During Sheldon’s incarceration we were granted permission to correspond. We wrote to each other regularly and I was even able to speak with his counselors and school teachers. It was absolutely amazing! The staff at his facility were elated that his father, who was also imprisoned, reached out to his son. Sadly, they said it was a first. I was openly distressed at the fact that the fathers of these young men made virtually no attempts to write their sons.

While writing to my son, I apologized to him for failing to be a part of his life. I sought his forgiveness for abandoning him, for being ignorant and for my criminal ways. It proved to be a cultivating period for both of us, where we nurtured, watered and cared for the garden we grew in concrete. We provided each other with sustenance through our combined photosynthesis and continued to grow together. We turned tragedy into triumph.

After about 18 months, Sheldon was released and I am honored to say that he is doing well. It is through his adversity, the youth assistance program and various other programs … I have found the means to be heard, to be seen and felt, without ever actually being present.

It is said that ‘faith is the substance of things hoped for, the evidence of things not seen’, when faced with the insurmountable odds of 40 foot grey gloomy prison walls … an ever hostile, pessimistic and unpredictable environment … I fell, scrapped my knees and chin, but got back up. Although this industrialized prison complex has a way of defeating and withering our means to respond and counter the never-ending flurry of punches … despite the lack of meaningful programming that prepares prisoners to effectively compete in a dwindling job market, true rehabilitation begins with and within one’s self.

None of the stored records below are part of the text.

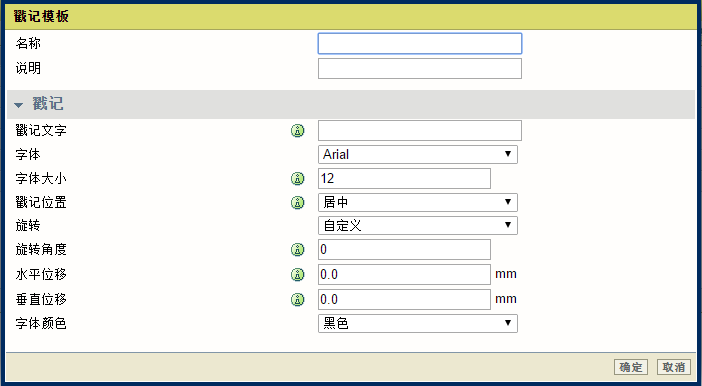Open the 戳记位置 dropdown showing 居中
Viewport: 702px width, 386px height.
(418, 202)
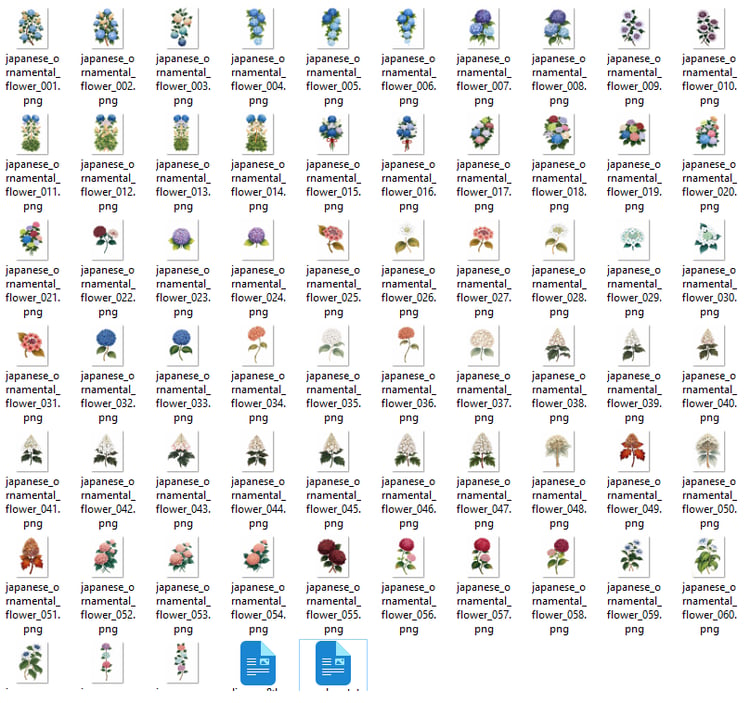Select japanese_ornamental_flower_026.png white flower thumbnail
750x703 pixels.
[408, 240]
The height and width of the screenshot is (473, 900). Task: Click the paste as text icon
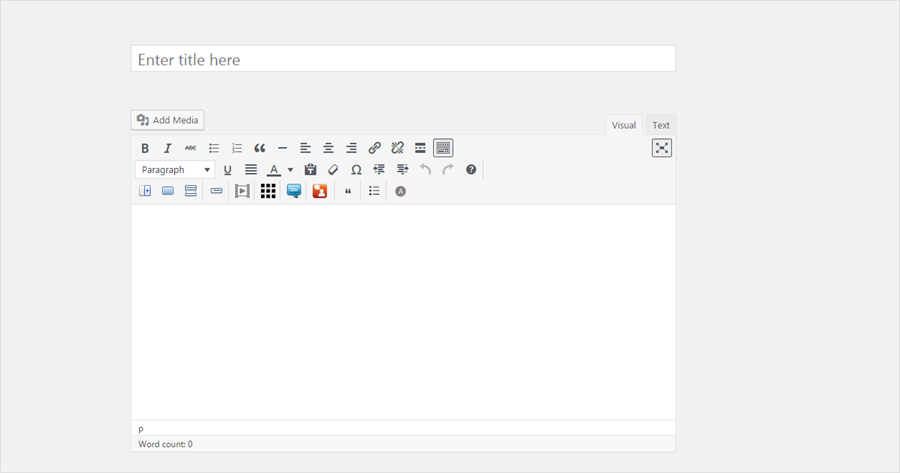click(310, 170)
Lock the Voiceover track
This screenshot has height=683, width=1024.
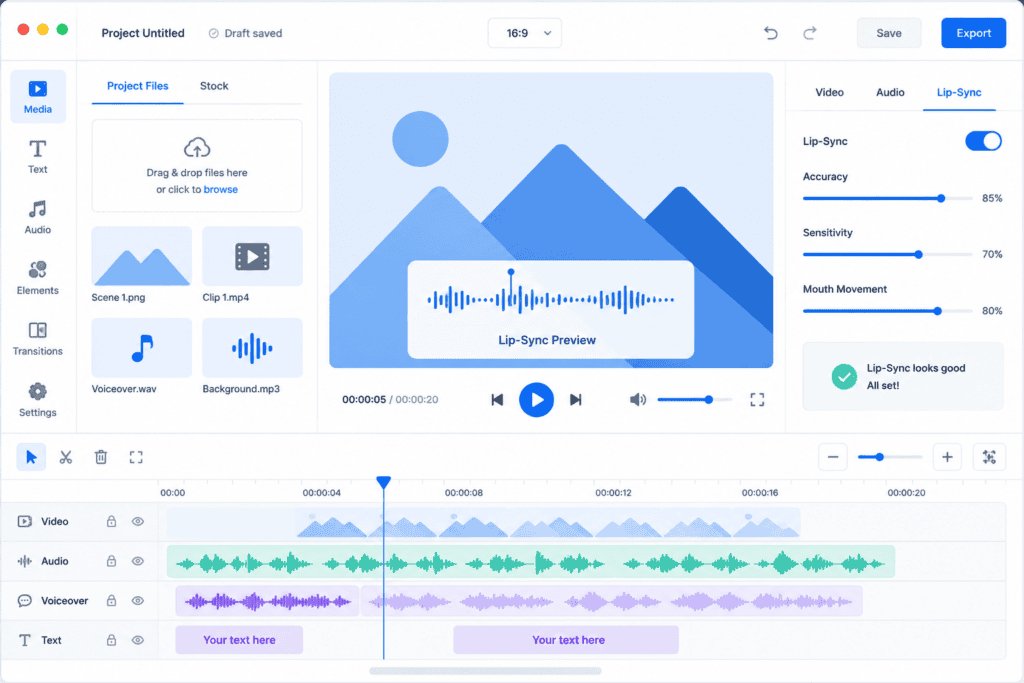(112, 601)
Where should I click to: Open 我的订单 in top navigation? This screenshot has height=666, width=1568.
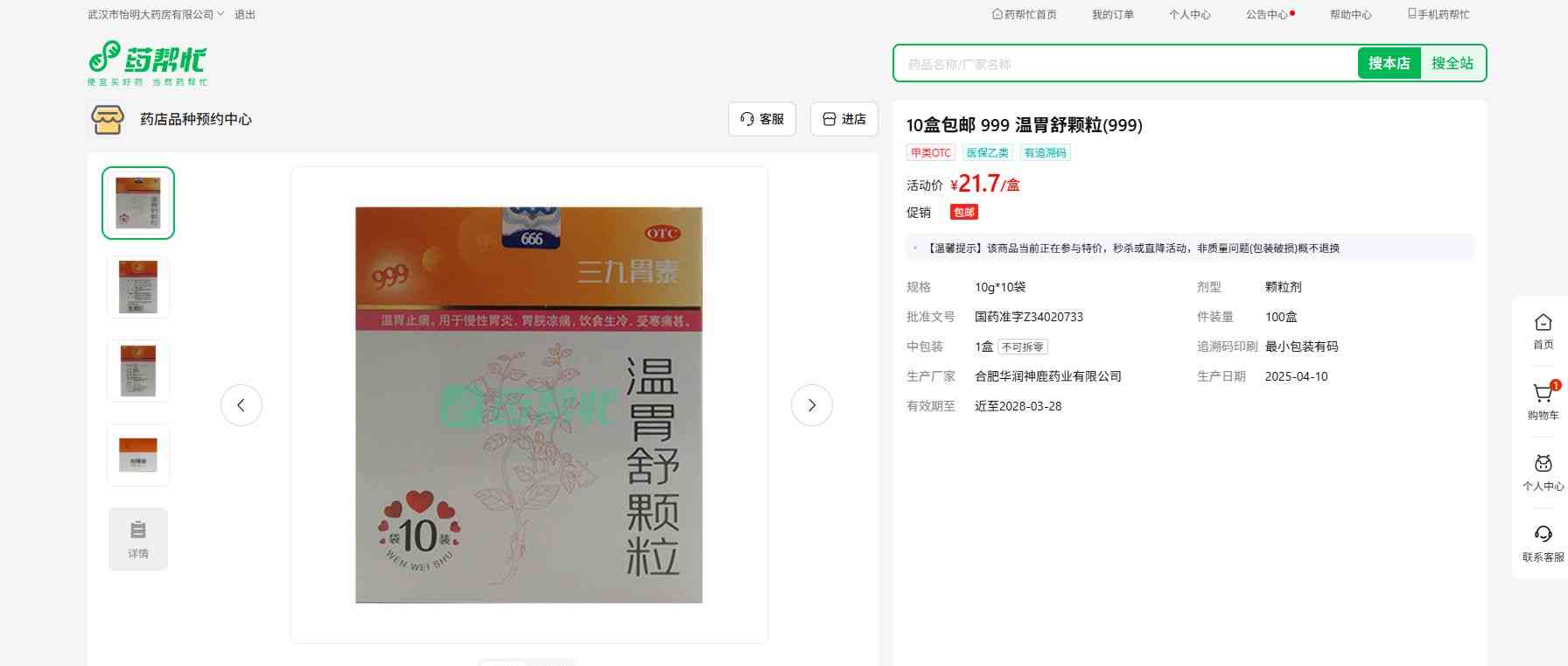(x=1112, y=15)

Viktor Frankl, in “Man’s Search for Meaning” said: “To weave these slender threads of a broken life into a firm pattern of meaning and responsibility is the object and challenge …”

And all along I assumed I was POWERLESS?

I can only believe that PrisonWriters.com knows it has the potential to make a difference in prisoners’ lives by being our voice. Prison reform is the rent we pay to the Earth as fellow human beings. With you, we can face the monolithic structures entitled courts, corporations and institutions. Change is possible, everything that is alive must evolve or die.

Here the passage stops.